__TEXT BLOCK__.
Someone let me drive their Tesla once and I was getting on an uphill on-ramp to merge onto the highway and I was going 90 mph before I reached the top of the on ramp. The same accelerator input and time on the same on ramp in my daily Uber car I'd be going like 40 mph at that point, struggling to get up to speed to merge with the traffic going 75 mph.


----------



## Trafficat (Dec 19, 2016)

NicFit said:


> I can’t do anything but the exact speed limit with passengers anymore, had at least two complain when I was doing 3 over. Besides the faster I go the more it costs in fuel and the less minutes I charge for the trip. Why speed? I tell passengers who are in a hurry that I’ll try my best but Uber is monitoring me so I can’t break the law, always works. 102? That’s a deactivation ffs.


Hopefully they never make it automatic deactivation to speed with a pax. I'm pretty sure I'd have died in a hail of bullets if we did not outrun those gang bangers following us. I got to over 90 mph on that trip, maybe 100, and I didn't even get a "we noticed you were speeding" warning around the time of that trip.


----------



## NicFit (Jan 18, 2020)

Trafficat said:


> Hopefully they never make it automatic deactivation to speed with a pax. I'm pretty sure I'd have died in a hail of bullets if we did not outrun those gang bangers following us. I got to over 90 mph on that trip, maybe 100, and I didn't even get a "we noticed you were speeding" warning around the time of that trip.


It’s an automatic deactivation if your caught going over 20 mph on your next background check from what I hear, I’m not 100% positive but I heard that’s when Uber deactivates you for speeding too fast. Next time kick those gangbangers out and leave them there to be shot, you know they didn’t care about you and only themselves. I wouldn’t drive them anywhere if someone is chasing them. Your life isn’t worth their drama


----------



## Gone_in_60_seconds (Jan 21, 2018)

NicFit said:


> It’s an automatic deactivation if your caught going over 20 mph ...


What about excessive flatulence with pax in car? The odour plus the squeaking sounds are surely a cardinal sin in ridesharing?


----------



## NicFit (Jan 18, 2020)

__PROBLEM SET__.
1. Can you sum up the thread on Uber drivers speeding in two sentences?
2. Can you copy the part of the thread on Uber drivers speeding starting at "## Gone_in_60_seconds (Jan" and ending at "sin in ridesharing?"?
These lines are drawn from a separate source.

__MATERIAL PROVIDED__.
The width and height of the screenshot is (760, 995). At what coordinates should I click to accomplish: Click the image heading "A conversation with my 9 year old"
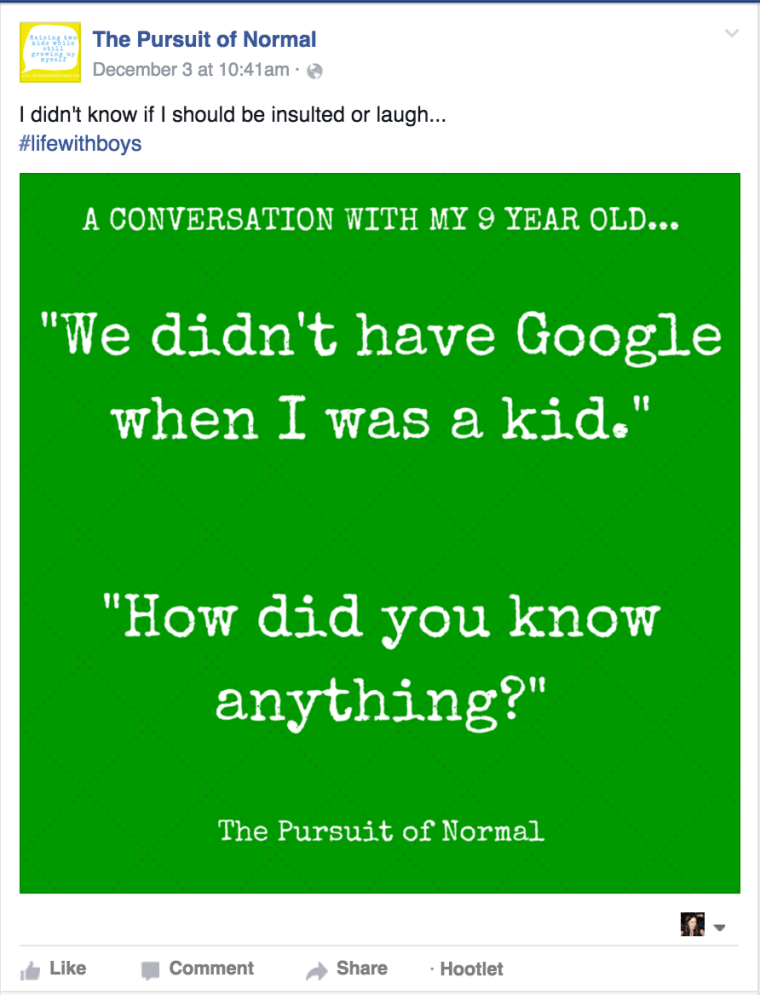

__RESPONSES TO THE EXERCISE__.
1. One poster says they reached 90 mph on an uphill on-ramp in a borrowed Tesla, where their daily Uber car would have been at about 40 mph. NicFit now drives at exactly the speed limit with passengers because of complaints, fuel cost and Uber's monitoring, while Trafficat hopes speeding with a passenger never brings automatic deactivation after once outrunning gang members at over 90 mph.

2.
## Gone_in_60_seconds (Jan 21, 2018)

NicFit said:


> It’s an automatic deactivation if your caught going over 20 mph ...


What about excessive flatulence with pax in car? The odour plus the squeaking sounds are surely a cardinal sin in ridesharing?